TEXTE CITÉ
Une telle situation culturelle produit un climat d’insensibilité envers Dieu et envers les propositions ultimes de sens, puisque l’homme actuel, bousculé par les besoins et les urgences de chaque jour, est plus préoccupé de sa survie que des questions ultimes de sens. Comme nous le rappelle l’adage latin « primum vivere et deinde philosophari ».

c.- Sécularisation et laïcisation

A côté de la sécularisation que nous avons déjà décrite, il y a un processus de laïcisation qui influe sur l’organisation politique et sociale de notre monde, en entraînant la perte de l’importance sociale du fait religieux. Dans le processus de sécularisation, nous nous arrêterons sur le temps de la laïcisation[31], laquelle est définie comme l’élimination de toutes les références religieuses de l’organisation sociale[32], on peut la considérer un facteur favorisant l’indifférence religieuse puisque la société s’organise sans aucune référence religieuse, ce qui implique que le phénomène religieux est peu à peu oublié, puisqu’il n’apparaît pas dans la vie de tous les jours des personnes.

Cela se manifestera par des situations comme, par exemple, les tentatives de suppression des symboles religieux ou la réorganisation du temps et des fêtes.

LIGNES FOURNIES
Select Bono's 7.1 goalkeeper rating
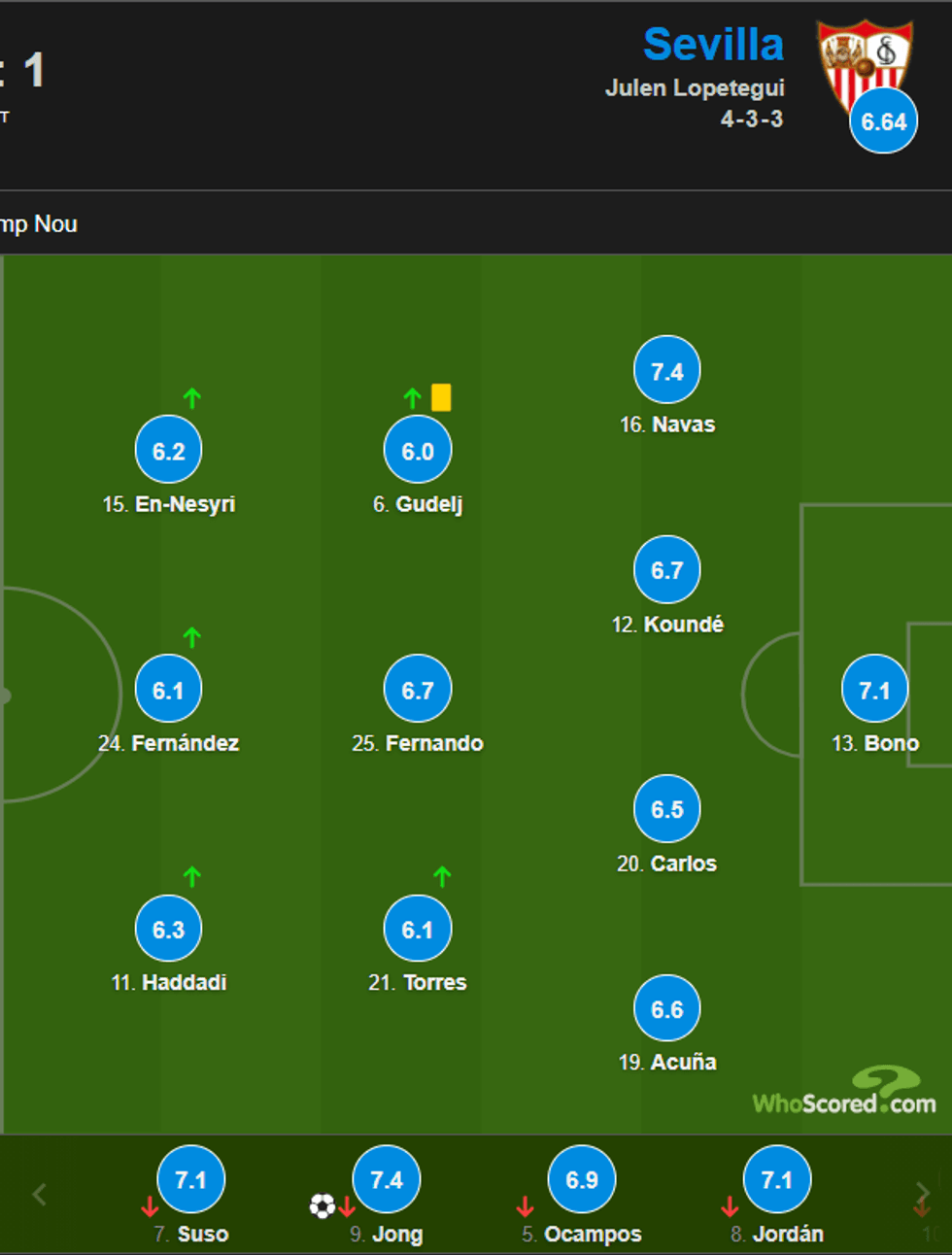Image resolution: width=952 pixels, height=1255 pixels. pyautogui.click(x=874, y=689)
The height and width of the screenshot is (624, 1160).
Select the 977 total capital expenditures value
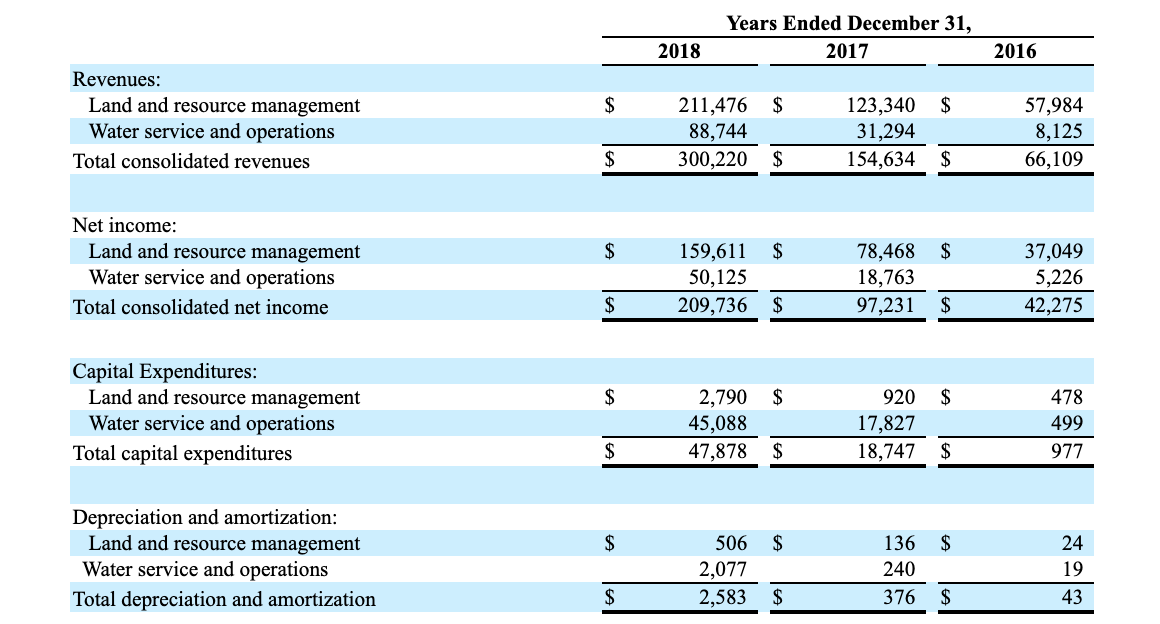[1070, 453]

OBJECTIF 1
Répondez à ces questions sur l'extrait consacré à la sécularisation :
(a) Quel adage latin y est rappelé ?
(b) Comment la laïcisation y est-elle définie ?
(c) Quels exemples donne la dernière phrase pour illustrer la manifestation de la laïcisation ?
OBJECTIF 2
Recopiez fidèlement le passage de l'extrait sur la sécularisation qui commence à « c.- Sécularisation et » et se termine à « jours des personnes. ».
OBJECTIF 3
Poursuivez le texte sur la sécularisation et la laïcisation à partir de sa dernière phrase.

RÉSULTAT 1
(a) « primum vivere et deinde philosophari »
(b) Comme l'élimination de toutes les références religieuses de l'organisation sociale.
(c) Les tentatives de suppression des symboles religieux et la réorganisation du temps et des fêtes.

RÉSULTAT 2
c.- Sécularisation et laïcisation

A côté de la sécularisation que nous avons déjà décrite, il y a un processus de laïcisation qui influe sur l’organisation politique et sociale de notre monde, en entraînant la perte de l’importance sociale du fait religieux. Dans le processus de sécularisation, nous nous arrêterons sur le temps de la laïcisation[31], laquelle est définie comme l’élimination de toutes les références religieuses de l’organisation sociale[32], on peut la considérer un facteur favorisant l’indifférence religieuse puisque la société s’organise sans aucune référence religieuse, ce qui implique que le phénomène religieux est peu à peu oublié, puisqu’il n’apparaît pas dans la vie de tous les jours des personnes.

RÉSULTAT 3
Maintenant oui, nous nous trouvons face à une option politique qui peut être présentée comme un essai de neutralité entre l’État et la religion ou bien comme une élimination programmée de la religion, considérée comme ennemie de la société.

d-. La mentalité pragmatiste[33]

Dans la société contemporaine on est obsédé par le bien-être, ce qui s’accompagne d’une perte d’intérêt pour la transcendance et les interrogations sur la fin de la vie. Cette vie au jour le jour rend difficile l’ouverture de l’être humain à Dieu et aux fins dernières, tellement il est tourné vers la recherche de son bien-être immédiat. Une telle mentalité pragmatiste fait donc obstacle à une ouverture vers la transcendance.

e-. La mentalité instrumentale

En étroite relation avec ce que nous venons de dire, l’homme actuel, à cause du scientisme qui prédomine, vit dans la recherche de l’utile et du rentable. Le succès du développement scientifique et technique a fait que la rationalité des moyens l’a emporté sur la rationalité des finalités, transformant même les moyens en véritables fins; cela s’applique d’ailleurs à d’autres domaines que celui de la nature, comme la politique, la morale et le sens des choses.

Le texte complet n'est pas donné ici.